If you want to generate RDF/XML data, there are four modules available. Details please refer to this page.
SPARQL
How do I learn SPARQL?
Here are the links used in Francois' SPARQL lecture:
http://delicious.com/fbelleau/bh2010:sparql
There is also a SparqlTutorial page here on the wiki.
Where can I practice SPARQL queries?
The following site can be used to easily create some SPARQL queries and learn more about the syntax:
http://www.semantic-systems-biology.org/biogateway/querying
Note that you can select sample (pre-canned) queries (biological and ontological) and modify them, also it is possible to build your own SPARQL queries using that interface.
Finally, your SPARQL query result can also be visualized using the following browser:
http://www.semantic-systems-biology.org/biogateway/sparql-viewer/
Can SPARQL be converted into SQL, or vice versa?
Ultrawrap Project provides a useful information.
Can SPARQL be converted into XQuery, or vice versa?
Reasoning
What is reasoning?
Reasoning can be used in a few ways. It can be used to infer data that was not hard coded into the database. e.g. Triples are added in the store that you did not encode.
an example.
ProteinA :interactsWith ProteinB
without reasoning when you ask
sparql ?with where (ProteinB :interactsWith ?with)
will return no results.
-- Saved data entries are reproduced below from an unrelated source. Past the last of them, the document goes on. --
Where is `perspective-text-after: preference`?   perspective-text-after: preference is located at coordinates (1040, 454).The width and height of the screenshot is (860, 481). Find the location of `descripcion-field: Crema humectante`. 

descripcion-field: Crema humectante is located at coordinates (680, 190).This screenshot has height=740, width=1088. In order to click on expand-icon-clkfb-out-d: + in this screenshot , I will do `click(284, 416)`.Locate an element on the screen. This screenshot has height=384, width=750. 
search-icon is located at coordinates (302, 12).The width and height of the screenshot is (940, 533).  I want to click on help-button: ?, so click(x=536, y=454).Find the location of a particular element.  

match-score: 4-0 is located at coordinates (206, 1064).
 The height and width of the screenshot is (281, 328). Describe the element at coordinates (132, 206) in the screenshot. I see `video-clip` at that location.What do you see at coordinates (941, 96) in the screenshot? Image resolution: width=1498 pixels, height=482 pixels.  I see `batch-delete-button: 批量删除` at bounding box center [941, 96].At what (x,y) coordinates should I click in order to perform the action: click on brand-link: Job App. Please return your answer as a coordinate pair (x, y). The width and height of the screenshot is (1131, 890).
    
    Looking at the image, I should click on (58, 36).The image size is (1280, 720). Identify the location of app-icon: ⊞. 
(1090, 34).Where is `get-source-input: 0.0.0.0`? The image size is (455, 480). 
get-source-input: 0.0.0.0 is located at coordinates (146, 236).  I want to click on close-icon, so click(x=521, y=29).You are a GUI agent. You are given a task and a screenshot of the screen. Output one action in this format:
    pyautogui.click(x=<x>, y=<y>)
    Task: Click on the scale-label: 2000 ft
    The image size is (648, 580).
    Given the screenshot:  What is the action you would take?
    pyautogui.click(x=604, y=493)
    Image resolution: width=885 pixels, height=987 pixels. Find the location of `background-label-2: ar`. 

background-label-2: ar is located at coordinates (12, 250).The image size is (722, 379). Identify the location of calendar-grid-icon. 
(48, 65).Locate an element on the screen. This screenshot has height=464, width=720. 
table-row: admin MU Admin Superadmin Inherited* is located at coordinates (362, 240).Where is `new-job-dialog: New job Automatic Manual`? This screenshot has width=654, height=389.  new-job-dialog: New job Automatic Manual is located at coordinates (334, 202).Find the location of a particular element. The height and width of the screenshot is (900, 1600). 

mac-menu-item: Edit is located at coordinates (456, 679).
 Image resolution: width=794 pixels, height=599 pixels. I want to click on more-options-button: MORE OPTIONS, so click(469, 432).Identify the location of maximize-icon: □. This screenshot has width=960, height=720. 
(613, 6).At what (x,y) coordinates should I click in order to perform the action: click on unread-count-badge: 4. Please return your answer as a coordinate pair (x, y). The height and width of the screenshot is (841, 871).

When the owl statement is added
:interactsWith owl:inverseOf :interactsWith
Then the same query will return proteinA as ?with.
You can also introduce classes as shown by the SADI example. To make more readable queries. For example give me all human proteins known to be a kinase. e.g.
select ?p where {?p a :Protein . ?p :classifiedWith <http://purl.uniprot.org/keywords/418> . ?p :organism <http://purl.uniprot.org/taxonomy/9606> .)
While
select ?p where (?p a :HumanKinase)
is much more readable to a human/biologist. This :HumanKinase type can be generated on the fly using owl inference.
It can also be used to do quality control. e.g. when assigning the keyword complete proteome to an uniprot entry a chromosomal location must be known. When an entry is found for a with the keyword complete proteome but no chromosomal location. A contradiction is raised. i.e. and error. This allows us to notify a curator and fix this oversight. There are, however, some differences in how OWL is used when it is used as a schema and when it is used for reasoning; there's a little bit about this topic here.